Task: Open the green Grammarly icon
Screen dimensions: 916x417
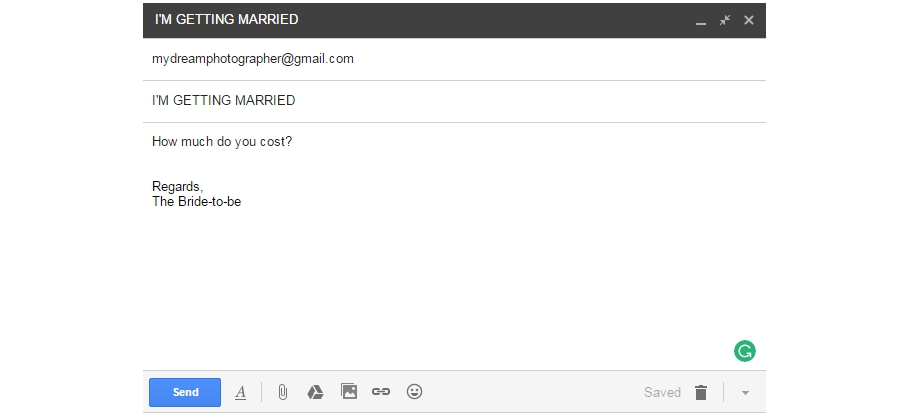Action: 745,351
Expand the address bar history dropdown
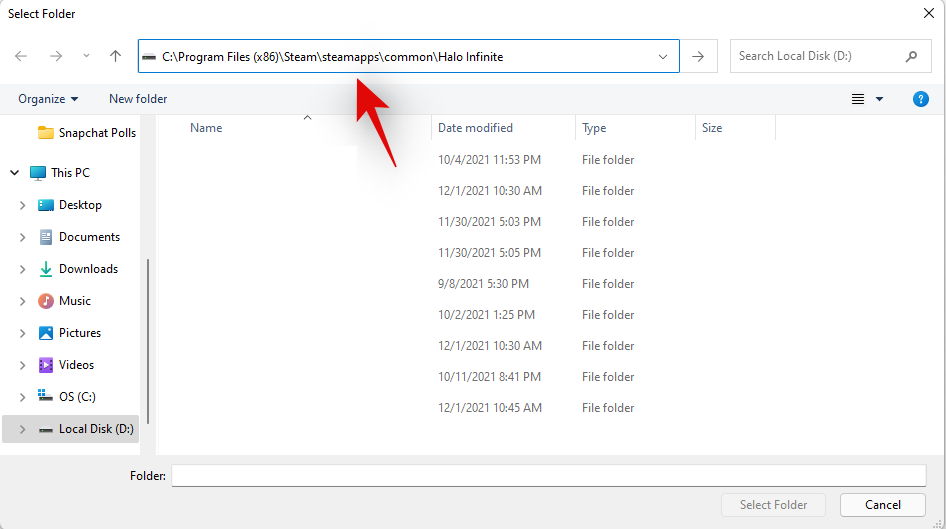 [663, 57]
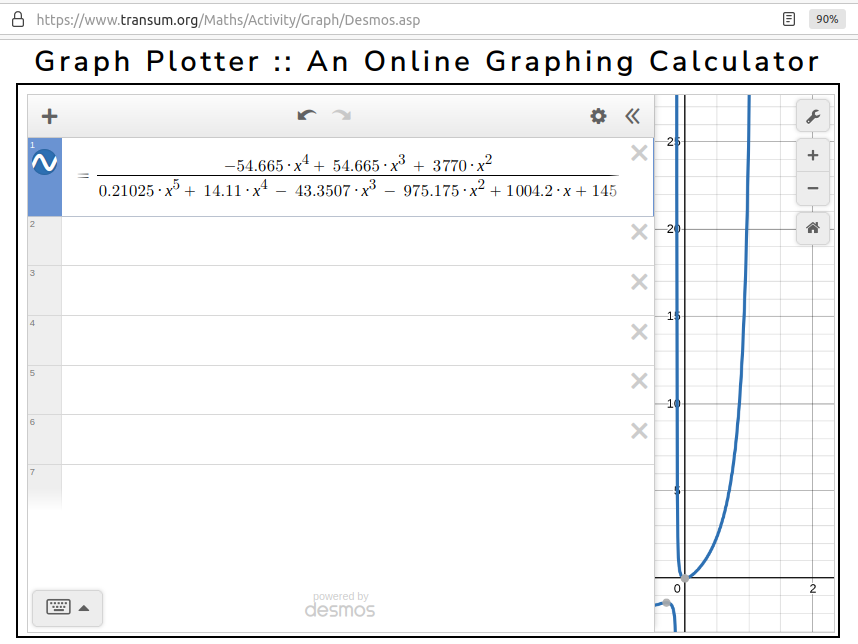Viewport: 858px width, 644px height.
Task: Open the 90% zoom level indicator
Action: click(827, 20)
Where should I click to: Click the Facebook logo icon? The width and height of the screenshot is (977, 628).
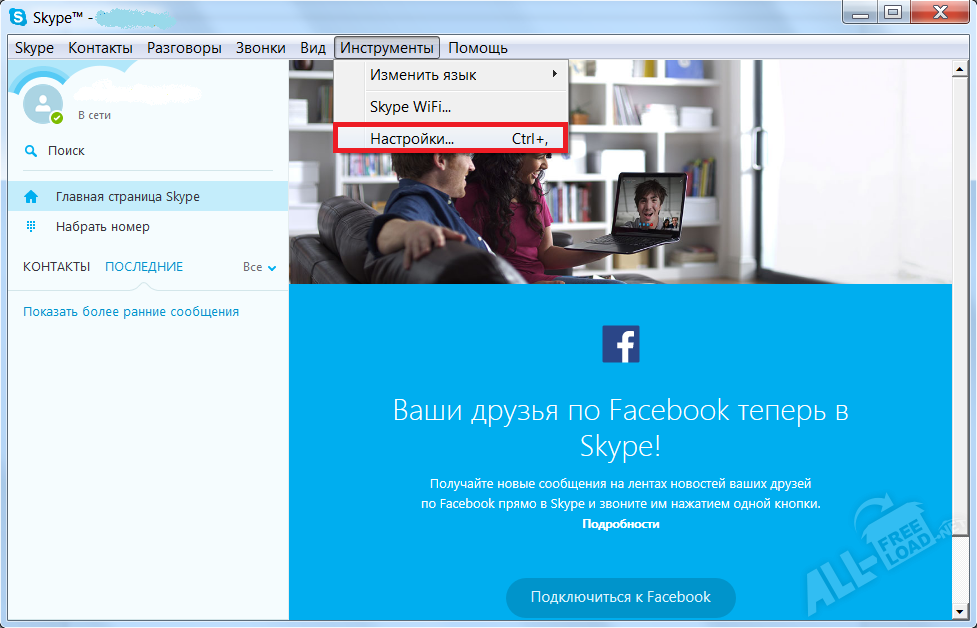[x=620, y=344]
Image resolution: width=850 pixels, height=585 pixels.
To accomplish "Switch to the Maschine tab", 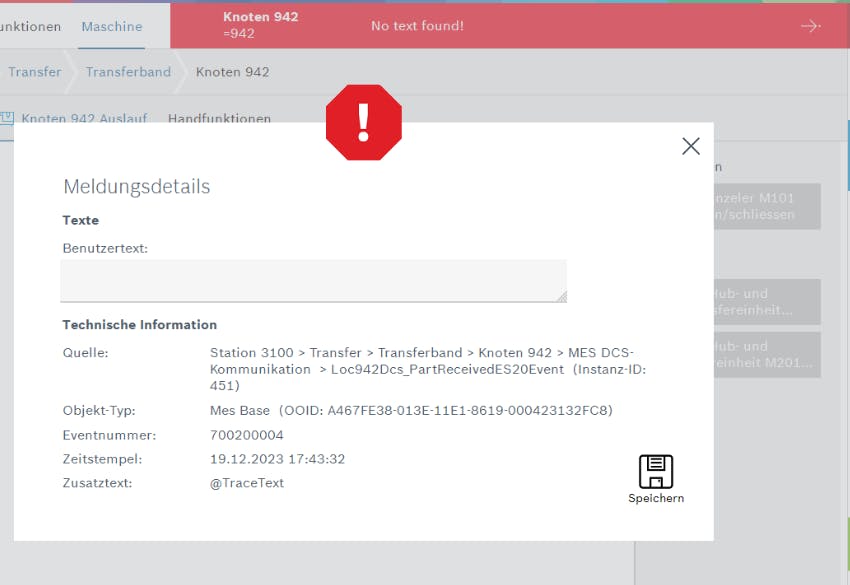I will coord(111,26).

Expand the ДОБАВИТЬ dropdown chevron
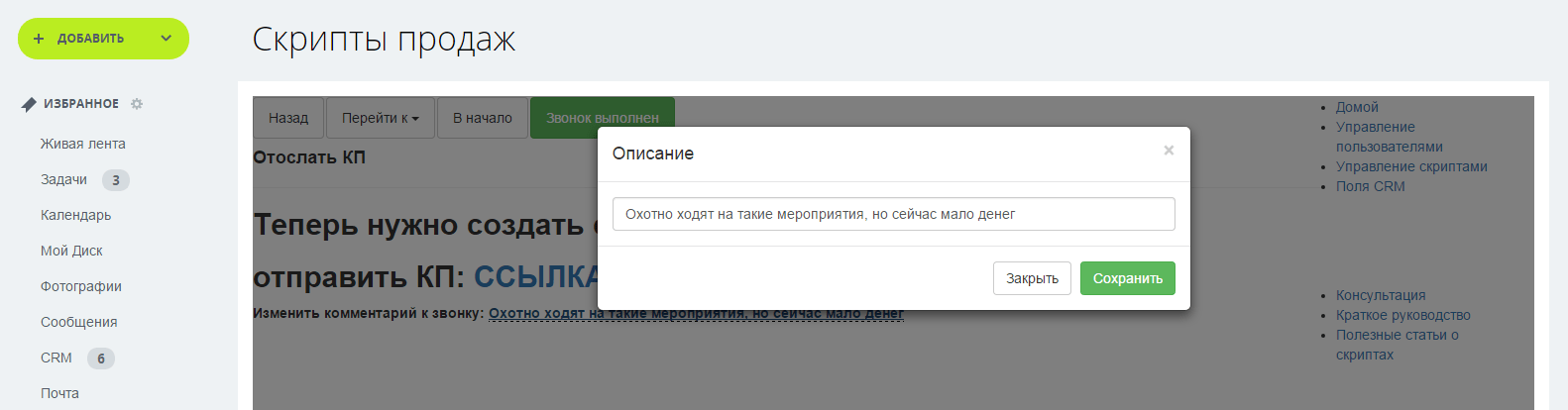(166, 39)
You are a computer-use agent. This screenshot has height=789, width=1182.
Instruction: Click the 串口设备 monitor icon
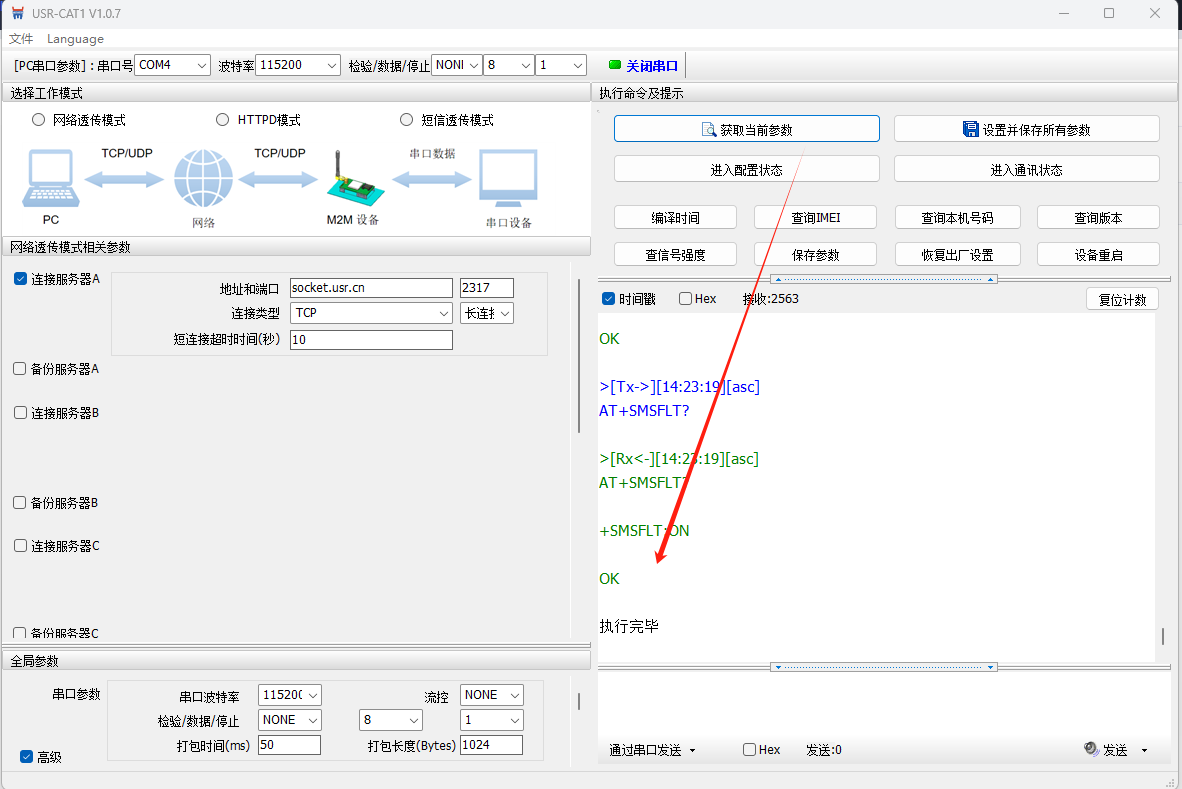pos(508,180)
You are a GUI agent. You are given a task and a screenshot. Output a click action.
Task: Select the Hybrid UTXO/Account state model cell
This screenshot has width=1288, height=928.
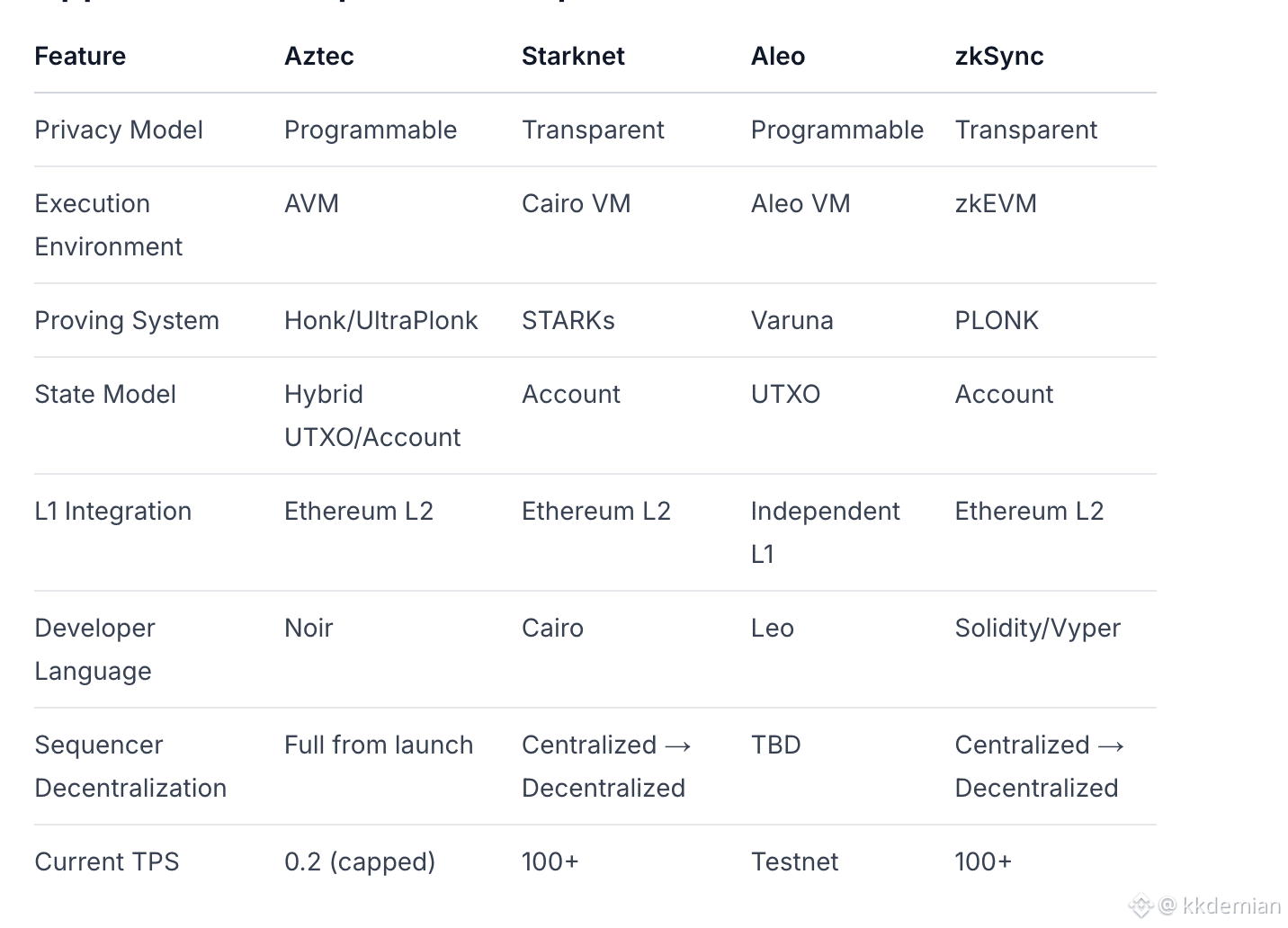(372, 415)
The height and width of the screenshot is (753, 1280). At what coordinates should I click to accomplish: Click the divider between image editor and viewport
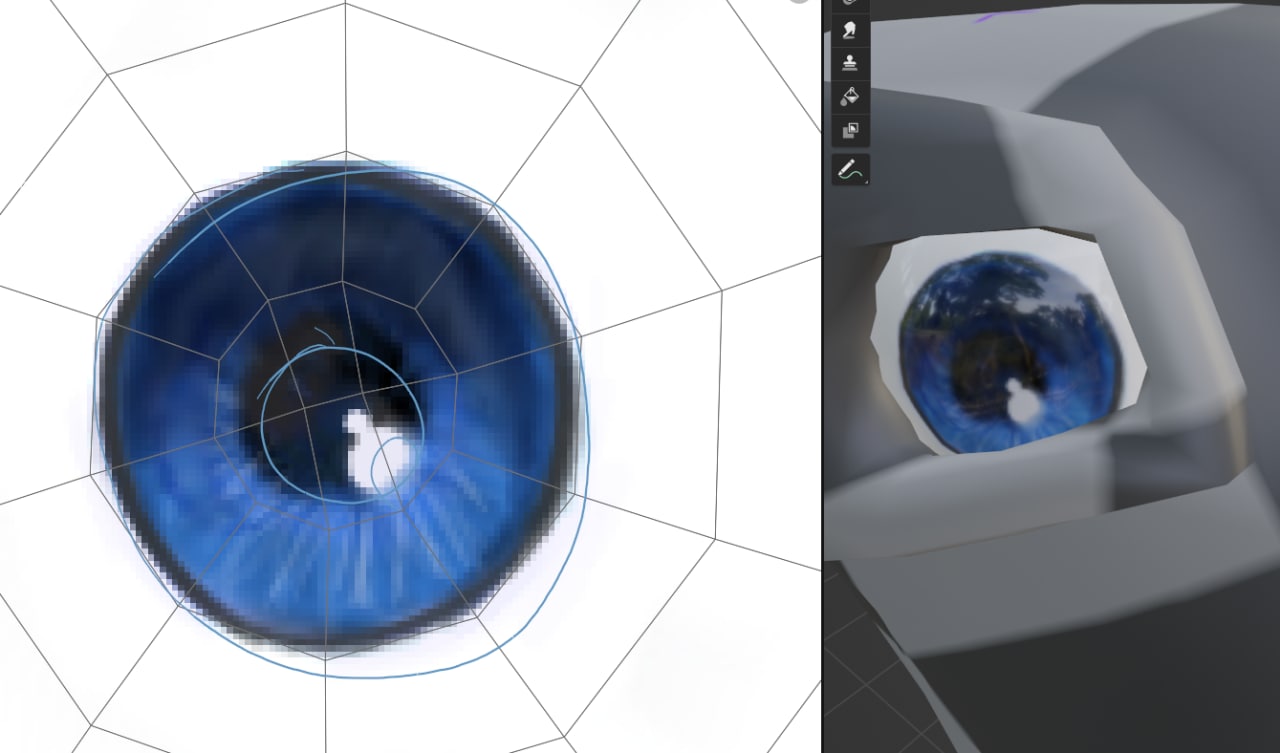(822, 400)
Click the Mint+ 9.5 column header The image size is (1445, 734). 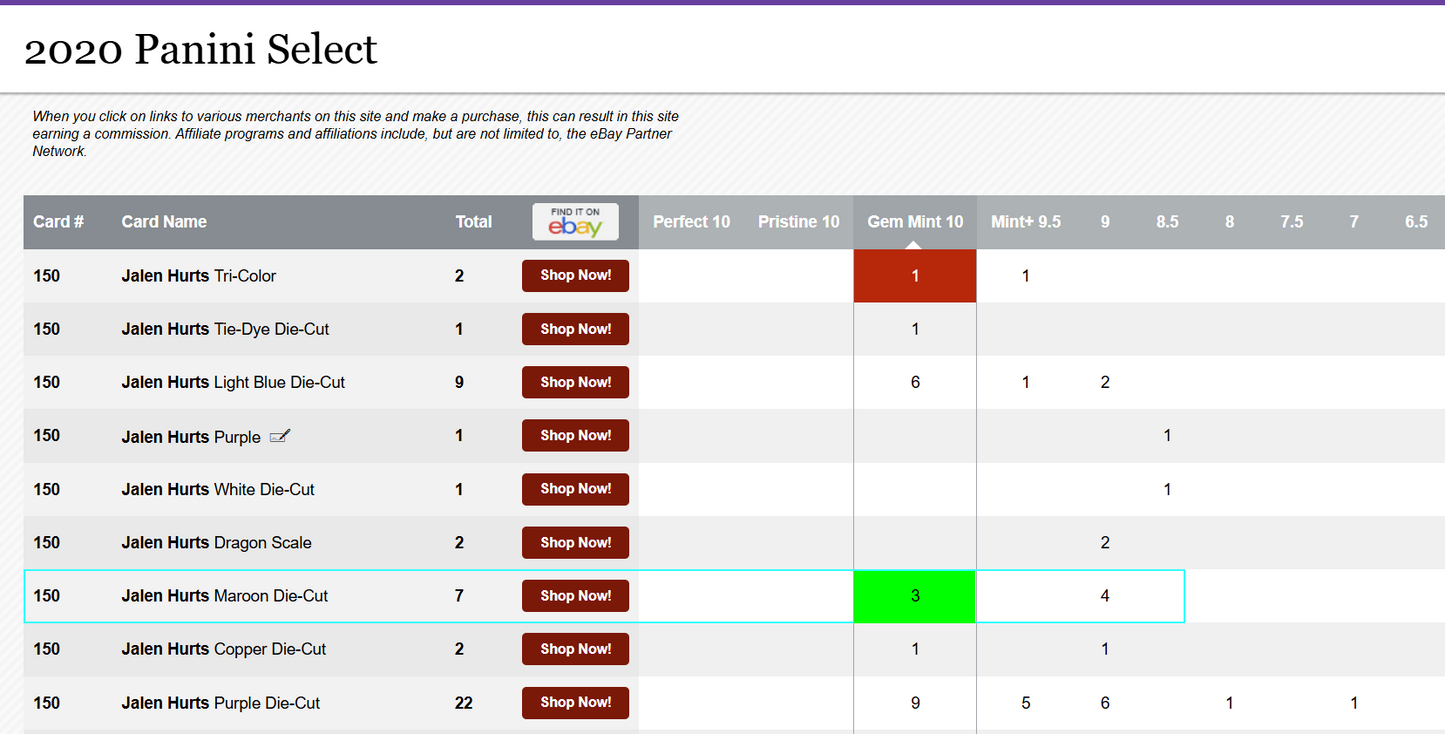pos(1025,222)
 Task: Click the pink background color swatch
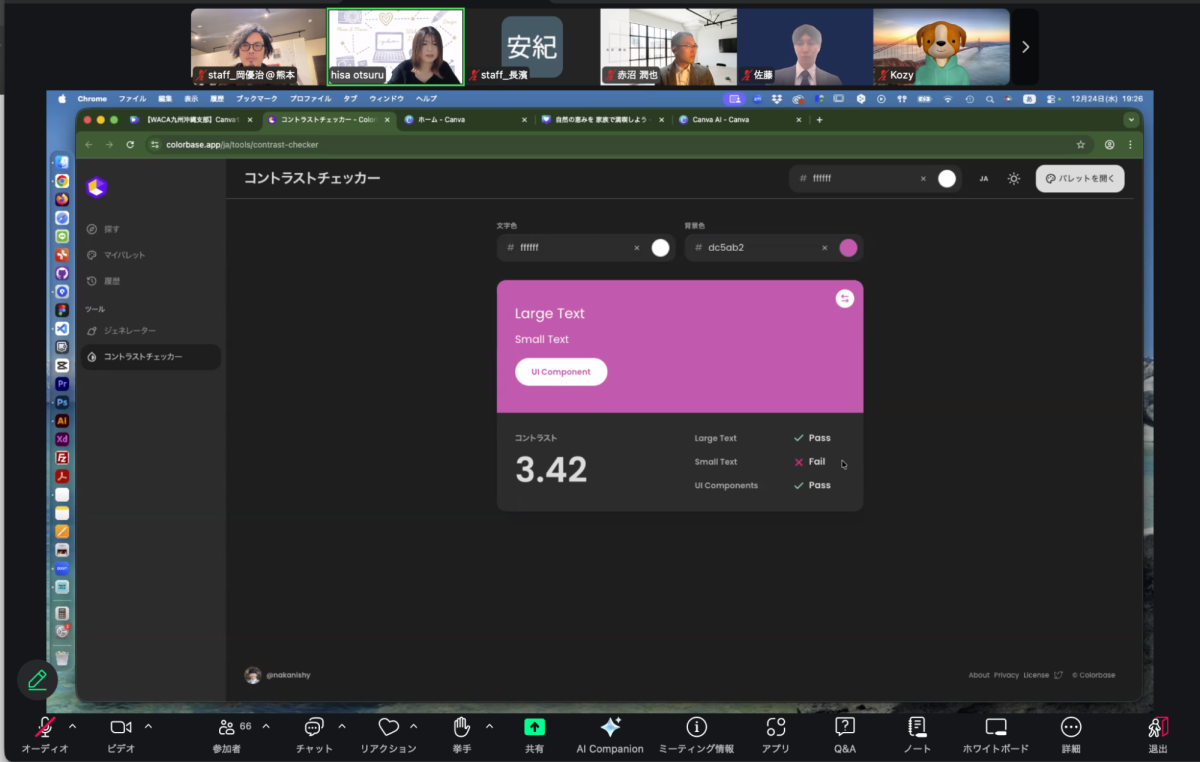[x=848, y=248]
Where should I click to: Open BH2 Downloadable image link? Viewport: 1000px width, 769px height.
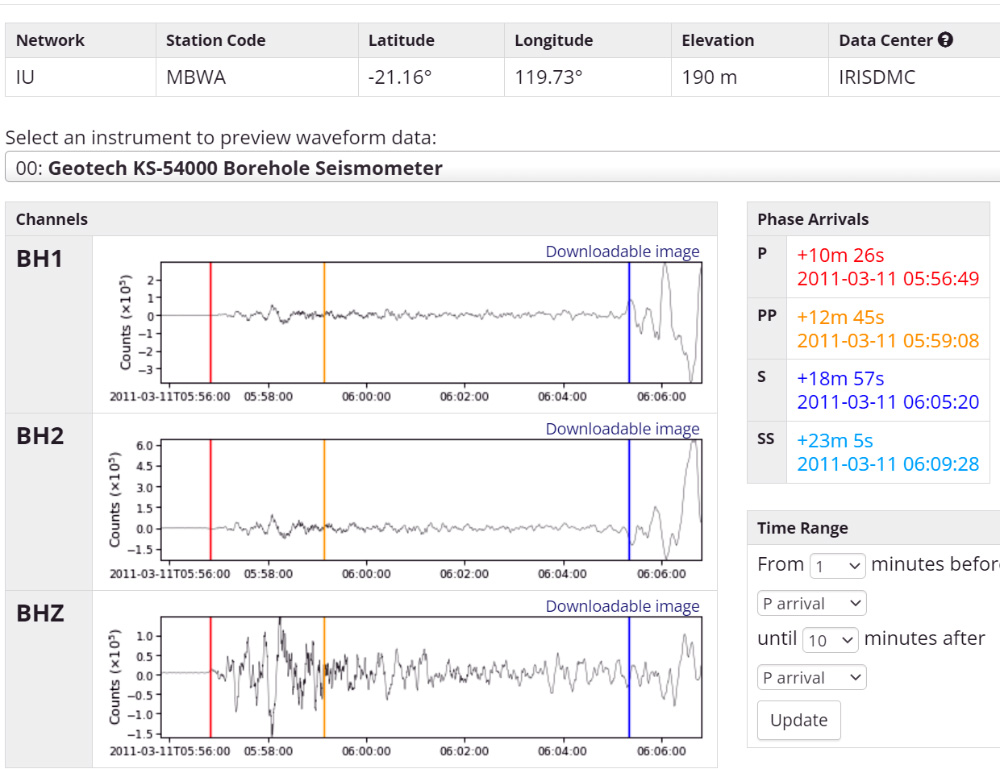(x=622, y=429)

*****

# Set task:
Count the lines in the records above that contain the string "should", with case counting, and give only the number.

# Finished exercise:
3